I have a text corpus which contains many lines of sentences. I was hoping to extract the lines that contains the key words.
I wrote a simple python script but I get no value at all.
My python Script:
corpus = []
with open('CatList2.text') as f:
for line in f:
corpus.append(line.rstrip())
with open('Test.text') as f1:
with open('Text', 'a') as f2:
for line in f1.readlines():
for phrase in corpus:
if phrase in line:
f2.write(line)
The following is an example of wiki.en.text:
Alluvium (from the Latin, alluvius, from alluere, "to wash against") is loose, unconsolidated (not cemented together into a solid rock) soil or sediments, which has been eroded, reshaped by water in some form, and redeposited in a non-marine setting
Geoarchaeology is a multi-disciplinary approach which uses the techniques and subject matter of geography, geology and other Earth sciences to examine topics which inform archaeological knowledge and thought. Geoarchaeologists study the natural physical processes that affect archaeological sites such as geomorphology, the formation of sites through geological processes and the effects on buried sites and artifacts post-deposition. Geoarchaeologists' work frequently involves studying soil and sediments as well as other geographical concepts to contribute an archaeological study. Geoarchaeologists may also use computer cartography, geographic information systems (GIS) and digital elevation models (DEM) in combination with disciplines from human and social sciences and earth sciences.[1] Geoarchaeology is important to society because it informs archaeologists about the geomorphology of the soil, sediments and the rocks on the buried sites and artifacts they're researching on.
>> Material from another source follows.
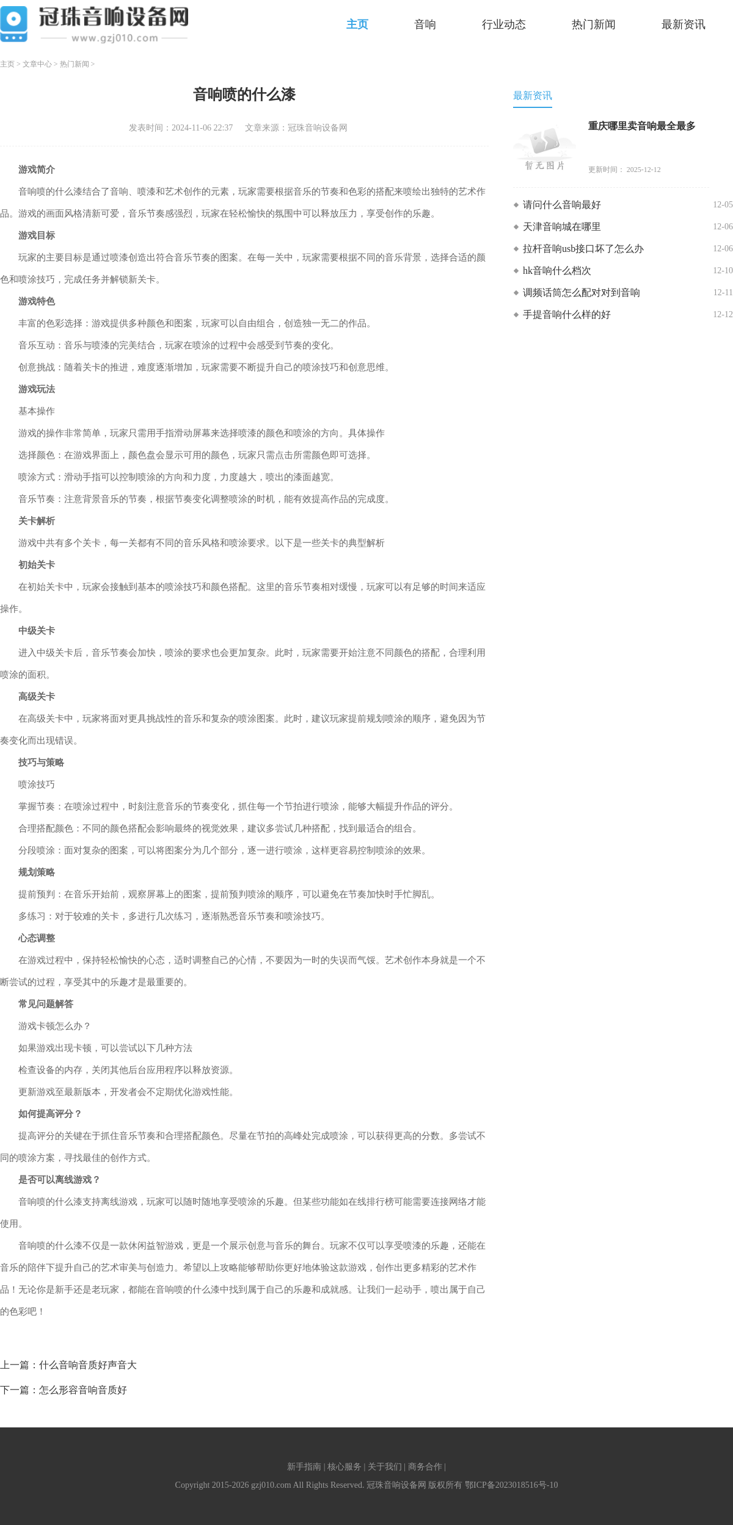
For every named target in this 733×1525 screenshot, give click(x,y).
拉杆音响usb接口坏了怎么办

By doing this we are able locate ancient cities and artifacts and estimate by the quality of soil how "prehistoric" they really are.
A Geopark is a unified area that advances the protection and use of geological heritage in a sustainable way, and promotes the economic well-being of the people who live there.[1] There are Global Geoparks and National Geoparks.
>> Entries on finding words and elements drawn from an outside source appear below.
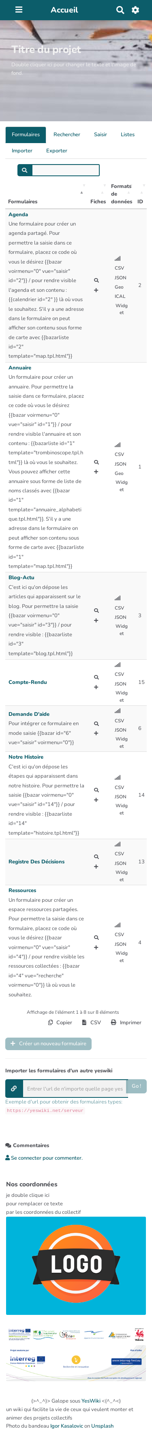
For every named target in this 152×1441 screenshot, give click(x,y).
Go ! (136, 1086)
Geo (119, 287)
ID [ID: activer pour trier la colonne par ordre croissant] (140, 201)
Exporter (56, 150)
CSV (119, 268)
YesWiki (91, 1401)
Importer (22, 150)
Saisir (100, 134)
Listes (128, 134)
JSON (120, 277)
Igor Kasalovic (66, 1426)
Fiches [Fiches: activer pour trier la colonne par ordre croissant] (98, 201)
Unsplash (102, 1426)
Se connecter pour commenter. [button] (44, 1158)
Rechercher (67, 134)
Spatial analysis or spatial statistics includes any of the formal techniques which study entities using their topological, geometric, or geographic properties. Spatial analysis includes a variety of techniques, many still in their early development, using different analytic approaches and applied in fields as diverse as astronomy, with its studies of the placement of galaxies in the cosmos, to chip fabrication engineering, with its use of "place and route" algorithms to build complex wiring structures. In a more restricted sense, spatial analysis is the technique applied to structures at the human scale, most notably in the analysis of geographic data.
Spatial mismatch is the mismatch between where low-income households reside and suitable job opportunities. In its original formulation (see below) and in subsequent research, it has mostly been understood as a phenomenon affecting African-Americans, as a result of residential segregation, economic restructuring, and the suburbanization of employment.
Distance decay is a geographical term which describes the effect of distance on cultural or spatial interactions. The distance decay effect states that the interaction between two locales declines as the distance between them increases. Once the distance is outside of the two locales' activity space, their interactions begin to decrease.
Cold is the presence of low temperature, especially in the atmosphere.[4] In common usage, cold is often a subjective perception. A lower bound to temperature is absolute zero, defined as 0.00 °K on the Kelvin scale, an absolute thermodynamic temperature scale. This corresponds to −273.15 °C on the Celsius scale, −459.67 °F on the Fahrenheit scale, and 0.00 °R on the Rankine scale.
My CatList which contains my search phrases is as follows:
Alluvium
Anatopism
The result I am hoping for is :
Alluvium (from the Latin, alluvius, from alluere, "to wash against") is loose, unconsolidated (not cemented together into a solid rock) soil or sediments, which has been eroded, reshaped by water in some form, and redeposited in a non-marine setting
As only Alluvism which is contained in CatList also appears in Wiki.en.text
I have no idea why I am not able to get the result. Please help me. Thank you.
Weird I gotten this error:
Traceback (most recent call last):
File "JRTry.py", line 2, in <module>
phrases = open("Test.text").readLines()
AttributeError: 'file' object has no attribute 'readLines'
I read in ( Error while using '<file>.readlines()' function) and I have placed for line in f1.readlines():
yet it still give me an error, any idea?